Rewrite the stretch of records from the line containing "will (664, 35)." through the line containing "coord(54,121)" as a numbered list, dropping blank lines. Include both end lines and nothing outside that stretch.

▽

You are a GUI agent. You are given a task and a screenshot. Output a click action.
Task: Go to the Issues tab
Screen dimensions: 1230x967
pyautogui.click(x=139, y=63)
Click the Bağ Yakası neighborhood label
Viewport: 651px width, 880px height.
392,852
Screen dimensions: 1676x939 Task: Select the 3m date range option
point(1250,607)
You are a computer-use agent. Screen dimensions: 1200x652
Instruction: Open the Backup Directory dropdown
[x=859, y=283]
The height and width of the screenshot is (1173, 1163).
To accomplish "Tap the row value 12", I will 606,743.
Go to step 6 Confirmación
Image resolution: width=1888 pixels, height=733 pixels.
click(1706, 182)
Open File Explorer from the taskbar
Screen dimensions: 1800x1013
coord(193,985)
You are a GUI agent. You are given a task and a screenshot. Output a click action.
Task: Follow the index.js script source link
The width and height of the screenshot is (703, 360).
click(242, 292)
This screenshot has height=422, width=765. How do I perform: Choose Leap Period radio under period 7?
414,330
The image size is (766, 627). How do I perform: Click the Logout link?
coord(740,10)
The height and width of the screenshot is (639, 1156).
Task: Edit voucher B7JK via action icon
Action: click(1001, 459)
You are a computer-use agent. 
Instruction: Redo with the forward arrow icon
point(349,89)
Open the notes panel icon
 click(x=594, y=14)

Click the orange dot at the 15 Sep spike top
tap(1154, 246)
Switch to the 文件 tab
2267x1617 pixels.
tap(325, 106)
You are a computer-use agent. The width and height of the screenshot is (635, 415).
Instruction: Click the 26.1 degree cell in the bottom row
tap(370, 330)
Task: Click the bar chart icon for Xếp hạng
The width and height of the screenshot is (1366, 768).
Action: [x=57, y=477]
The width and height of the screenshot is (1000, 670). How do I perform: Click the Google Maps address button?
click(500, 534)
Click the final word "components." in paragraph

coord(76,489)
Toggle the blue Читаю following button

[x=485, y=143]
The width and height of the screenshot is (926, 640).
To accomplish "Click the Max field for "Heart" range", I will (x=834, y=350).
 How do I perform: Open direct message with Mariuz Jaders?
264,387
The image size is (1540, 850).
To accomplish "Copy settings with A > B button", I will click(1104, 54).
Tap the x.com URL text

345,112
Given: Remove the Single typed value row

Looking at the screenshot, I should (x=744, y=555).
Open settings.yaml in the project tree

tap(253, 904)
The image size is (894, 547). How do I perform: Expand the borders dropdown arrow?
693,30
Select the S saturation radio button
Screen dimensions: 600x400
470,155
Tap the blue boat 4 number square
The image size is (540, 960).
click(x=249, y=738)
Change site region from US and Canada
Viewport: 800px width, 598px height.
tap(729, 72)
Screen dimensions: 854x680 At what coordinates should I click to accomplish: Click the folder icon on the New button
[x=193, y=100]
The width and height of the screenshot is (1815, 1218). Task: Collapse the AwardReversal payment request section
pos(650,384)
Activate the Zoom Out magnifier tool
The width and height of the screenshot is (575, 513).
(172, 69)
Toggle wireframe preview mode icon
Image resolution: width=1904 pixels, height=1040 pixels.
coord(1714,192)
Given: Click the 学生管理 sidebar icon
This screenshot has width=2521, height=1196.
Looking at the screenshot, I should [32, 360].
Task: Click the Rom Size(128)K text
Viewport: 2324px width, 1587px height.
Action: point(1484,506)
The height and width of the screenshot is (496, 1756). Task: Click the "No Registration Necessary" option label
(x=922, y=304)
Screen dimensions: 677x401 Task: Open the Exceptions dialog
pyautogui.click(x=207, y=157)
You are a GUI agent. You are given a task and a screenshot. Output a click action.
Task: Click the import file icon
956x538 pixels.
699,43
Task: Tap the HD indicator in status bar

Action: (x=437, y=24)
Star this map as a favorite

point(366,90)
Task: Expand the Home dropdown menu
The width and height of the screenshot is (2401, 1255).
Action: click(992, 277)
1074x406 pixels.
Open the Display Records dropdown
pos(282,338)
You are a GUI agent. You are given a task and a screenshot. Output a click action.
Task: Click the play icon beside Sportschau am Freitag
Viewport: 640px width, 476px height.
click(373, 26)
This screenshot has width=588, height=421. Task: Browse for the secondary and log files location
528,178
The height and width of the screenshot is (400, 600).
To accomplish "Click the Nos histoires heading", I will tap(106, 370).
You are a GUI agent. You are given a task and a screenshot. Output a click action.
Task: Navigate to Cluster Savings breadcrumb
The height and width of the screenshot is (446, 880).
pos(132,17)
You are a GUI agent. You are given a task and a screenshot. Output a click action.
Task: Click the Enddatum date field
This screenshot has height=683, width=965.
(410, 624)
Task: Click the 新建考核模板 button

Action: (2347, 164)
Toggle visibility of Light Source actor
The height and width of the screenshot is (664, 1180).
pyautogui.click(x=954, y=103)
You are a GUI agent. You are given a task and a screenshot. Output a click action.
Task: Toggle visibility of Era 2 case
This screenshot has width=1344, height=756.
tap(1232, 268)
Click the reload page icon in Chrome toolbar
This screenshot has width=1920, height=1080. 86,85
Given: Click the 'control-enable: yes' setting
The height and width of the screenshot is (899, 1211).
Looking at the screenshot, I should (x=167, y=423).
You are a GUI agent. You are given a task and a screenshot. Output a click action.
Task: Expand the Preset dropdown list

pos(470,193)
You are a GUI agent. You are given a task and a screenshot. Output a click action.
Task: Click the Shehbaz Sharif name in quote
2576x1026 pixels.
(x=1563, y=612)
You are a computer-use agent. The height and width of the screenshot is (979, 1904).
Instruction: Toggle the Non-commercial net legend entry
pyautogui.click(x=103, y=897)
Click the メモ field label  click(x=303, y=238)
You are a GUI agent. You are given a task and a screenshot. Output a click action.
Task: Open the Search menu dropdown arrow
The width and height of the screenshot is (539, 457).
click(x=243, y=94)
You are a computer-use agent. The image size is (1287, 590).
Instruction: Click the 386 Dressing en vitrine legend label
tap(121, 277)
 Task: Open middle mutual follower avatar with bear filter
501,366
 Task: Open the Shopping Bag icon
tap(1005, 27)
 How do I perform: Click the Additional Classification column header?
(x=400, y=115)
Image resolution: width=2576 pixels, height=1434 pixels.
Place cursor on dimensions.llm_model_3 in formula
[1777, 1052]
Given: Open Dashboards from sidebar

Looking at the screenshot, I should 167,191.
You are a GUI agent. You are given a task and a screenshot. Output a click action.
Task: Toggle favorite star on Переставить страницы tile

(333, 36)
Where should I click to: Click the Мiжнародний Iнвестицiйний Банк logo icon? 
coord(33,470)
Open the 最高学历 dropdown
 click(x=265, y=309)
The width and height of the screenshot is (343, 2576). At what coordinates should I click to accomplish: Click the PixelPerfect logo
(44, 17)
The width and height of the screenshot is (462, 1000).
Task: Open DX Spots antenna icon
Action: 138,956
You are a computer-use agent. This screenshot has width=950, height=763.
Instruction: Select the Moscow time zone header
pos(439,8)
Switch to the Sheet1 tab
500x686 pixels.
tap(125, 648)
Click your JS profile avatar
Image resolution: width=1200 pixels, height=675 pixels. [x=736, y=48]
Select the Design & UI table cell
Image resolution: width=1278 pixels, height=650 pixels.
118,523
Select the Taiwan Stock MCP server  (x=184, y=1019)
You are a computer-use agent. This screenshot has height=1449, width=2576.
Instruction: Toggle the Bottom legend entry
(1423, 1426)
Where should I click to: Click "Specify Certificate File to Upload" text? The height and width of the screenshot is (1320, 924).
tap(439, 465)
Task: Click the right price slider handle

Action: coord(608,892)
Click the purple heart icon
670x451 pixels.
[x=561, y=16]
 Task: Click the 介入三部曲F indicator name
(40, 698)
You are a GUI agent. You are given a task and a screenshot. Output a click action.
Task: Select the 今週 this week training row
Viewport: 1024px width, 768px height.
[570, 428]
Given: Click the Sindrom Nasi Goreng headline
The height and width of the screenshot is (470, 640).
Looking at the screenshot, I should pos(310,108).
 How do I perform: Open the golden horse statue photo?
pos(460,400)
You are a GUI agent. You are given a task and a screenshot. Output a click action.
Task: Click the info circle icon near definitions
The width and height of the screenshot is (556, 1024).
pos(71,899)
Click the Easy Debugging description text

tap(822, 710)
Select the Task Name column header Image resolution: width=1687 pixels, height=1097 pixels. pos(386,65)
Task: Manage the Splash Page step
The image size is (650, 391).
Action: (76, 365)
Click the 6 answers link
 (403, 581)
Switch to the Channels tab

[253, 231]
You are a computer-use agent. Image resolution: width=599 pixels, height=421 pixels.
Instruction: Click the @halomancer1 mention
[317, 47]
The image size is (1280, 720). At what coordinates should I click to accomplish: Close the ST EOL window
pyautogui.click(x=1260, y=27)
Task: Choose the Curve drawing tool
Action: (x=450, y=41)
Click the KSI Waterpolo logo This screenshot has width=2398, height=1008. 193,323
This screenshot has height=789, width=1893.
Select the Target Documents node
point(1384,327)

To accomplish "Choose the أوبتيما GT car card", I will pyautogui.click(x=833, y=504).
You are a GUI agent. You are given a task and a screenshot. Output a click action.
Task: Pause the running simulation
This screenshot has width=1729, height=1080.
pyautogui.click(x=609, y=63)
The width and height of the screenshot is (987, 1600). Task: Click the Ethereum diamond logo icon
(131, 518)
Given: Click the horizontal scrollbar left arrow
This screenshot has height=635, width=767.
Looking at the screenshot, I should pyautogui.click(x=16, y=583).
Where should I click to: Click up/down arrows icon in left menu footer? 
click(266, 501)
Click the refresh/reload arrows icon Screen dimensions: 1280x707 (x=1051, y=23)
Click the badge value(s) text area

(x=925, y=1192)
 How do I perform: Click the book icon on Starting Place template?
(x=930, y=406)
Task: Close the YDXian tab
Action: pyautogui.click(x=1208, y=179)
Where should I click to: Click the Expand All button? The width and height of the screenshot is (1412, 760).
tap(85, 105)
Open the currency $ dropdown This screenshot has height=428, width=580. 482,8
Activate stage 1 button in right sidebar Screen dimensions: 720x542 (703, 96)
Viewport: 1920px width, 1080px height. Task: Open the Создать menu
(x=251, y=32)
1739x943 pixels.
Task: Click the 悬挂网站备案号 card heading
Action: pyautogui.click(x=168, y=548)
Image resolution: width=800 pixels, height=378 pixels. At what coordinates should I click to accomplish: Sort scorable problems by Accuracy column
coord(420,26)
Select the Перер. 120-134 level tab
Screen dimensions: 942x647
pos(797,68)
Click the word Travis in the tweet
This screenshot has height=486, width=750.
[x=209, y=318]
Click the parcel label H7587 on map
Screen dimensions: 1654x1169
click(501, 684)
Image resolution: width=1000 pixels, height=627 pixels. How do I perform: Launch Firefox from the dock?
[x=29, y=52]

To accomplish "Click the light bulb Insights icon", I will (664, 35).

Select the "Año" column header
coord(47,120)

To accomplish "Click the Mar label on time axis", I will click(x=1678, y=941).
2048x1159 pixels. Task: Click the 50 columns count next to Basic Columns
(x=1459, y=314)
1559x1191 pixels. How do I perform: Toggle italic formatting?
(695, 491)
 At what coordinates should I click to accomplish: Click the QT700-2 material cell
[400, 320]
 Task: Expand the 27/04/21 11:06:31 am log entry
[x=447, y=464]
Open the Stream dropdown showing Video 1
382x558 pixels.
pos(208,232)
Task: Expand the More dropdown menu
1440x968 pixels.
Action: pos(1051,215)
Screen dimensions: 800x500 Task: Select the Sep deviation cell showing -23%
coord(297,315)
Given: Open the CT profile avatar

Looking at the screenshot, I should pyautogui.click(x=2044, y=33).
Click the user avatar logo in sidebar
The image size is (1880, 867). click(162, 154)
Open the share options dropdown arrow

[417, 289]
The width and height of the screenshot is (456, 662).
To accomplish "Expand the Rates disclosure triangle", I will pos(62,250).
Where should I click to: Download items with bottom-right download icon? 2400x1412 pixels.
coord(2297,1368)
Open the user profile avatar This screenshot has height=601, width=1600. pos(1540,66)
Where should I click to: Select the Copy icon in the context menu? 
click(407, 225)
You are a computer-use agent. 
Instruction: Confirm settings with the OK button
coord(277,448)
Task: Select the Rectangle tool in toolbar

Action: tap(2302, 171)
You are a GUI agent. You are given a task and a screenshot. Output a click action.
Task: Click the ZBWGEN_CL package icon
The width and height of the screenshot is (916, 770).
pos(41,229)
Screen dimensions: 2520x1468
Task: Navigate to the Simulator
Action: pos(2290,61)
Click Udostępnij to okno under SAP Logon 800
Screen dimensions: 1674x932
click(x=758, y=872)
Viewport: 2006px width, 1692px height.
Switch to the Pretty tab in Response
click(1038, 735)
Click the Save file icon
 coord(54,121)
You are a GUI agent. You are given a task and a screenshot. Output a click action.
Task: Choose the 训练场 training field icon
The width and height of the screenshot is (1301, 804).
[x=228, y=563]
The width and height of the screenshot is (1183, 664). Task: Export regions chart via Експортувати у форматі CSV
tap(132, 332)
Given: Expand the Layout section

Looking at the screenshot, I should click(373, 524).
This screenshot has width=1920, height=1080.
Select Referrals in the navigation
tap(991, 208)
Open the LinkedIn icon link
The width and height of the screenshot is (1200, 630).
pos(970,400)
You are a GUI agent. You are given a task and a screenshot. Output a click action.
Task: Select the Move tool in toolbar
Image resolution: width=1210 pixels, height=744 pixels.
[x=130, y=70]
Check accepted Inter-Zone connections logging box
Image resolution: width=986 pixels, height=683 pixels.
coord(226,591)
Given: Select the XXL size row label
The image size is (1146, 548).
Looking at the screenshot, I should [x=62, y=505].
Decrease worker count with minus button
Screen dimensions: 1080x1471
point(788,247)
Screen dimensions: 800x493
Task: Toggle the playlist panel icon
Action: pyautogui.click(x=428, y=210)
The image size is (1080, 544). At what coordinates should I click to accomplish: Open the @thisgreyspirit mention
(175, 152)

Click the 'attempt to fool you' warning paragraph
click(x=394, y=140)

△

▶ **Solution for this exercise**
1. To accomplish "Click the light bulb Insights icon", I will (664, 35).
2. Select the "Año" column header
3. coord(47,120)
4. To accomplish "Click the Mar label on time axis", I will click(x=1678, y=941).
5. 2048x1159 pixels. Task: Click the 50 columns count next to Basic Columns
6. (x=1459, y=314)
7. 1559x1191 pixels. How do I perform: Toggle italic formatting?
8. (695, 491)
9.  At what coordinates should I click to accomplish: Click the QT700-2 material cell
10. [400, 320]
11.  Task: Expand the 27/04/21 11:06:31 am log entry
12. [x=447, y=464]
13. Open the Stream dropdown showing Video 1
14. 382x558 pixels.
15. pos(208,232)
16. Task: Expand the More dropdown menu
17. 1440x968 pixels.
18. Action: pos(1051,215)
19. Screen dimensions: 800x500 Task: Select the Sep deviation cell showing -23%
20. coord(297,315)
21. Given: Open the CT profile avatar
22. Looking at the screenshot, I should pyautogui.click(x=2044, y=33).
23. Click the user avatar logo in sidebar
24. The image size is (1880, 867). click(162, 154)
25. Open the share options dropdown arrow
26. [417, 289]
27. The width and height of the screenshot is (456, 662).
28. To accomplish "Expand the Rates disclosure triangle", I will pos(62,250).
29. Where should I click to: Download items with bottom-right download icon? 2400x1412 pixels.
30. coord(2297,1368)
31. Open the user profile avatar This screenshot has height=601, width=1600. pos(1540,66)
32. Where should I click to: Select the Copy icon in the context menu? 
33. click(407, 225)
34. You are a computer-use agent. 
35. Instruction: Confirm settings with the OK button
36. coord(277,448)
37. Task: Select the Rectangle tool in toolbar
38. Action: tap(2302, 171)
39. You are a GUI agent. You are given a task and a screenshot. Output a click action.
40. Task: Click the ZBWGEN_CL package icon
41. The width and height of the screenshot is (916, 770).
42. pos(41,229)
43. Screen dimensions: 2520x1468
44. Task: Navigate to the Simulator
45. Action: pos(2290,61)
46. Click Udostępnij to okno under SAP Logon 800
47. Screen dimensions: 1674x932
48. click(x=758, y=872)
49. Viewport: 2006px width, 1692px height.
50. Switch to the Pretty tab in Response
51. click(1038, 735)
52. Click the Save file icon
53.  coord(54,121)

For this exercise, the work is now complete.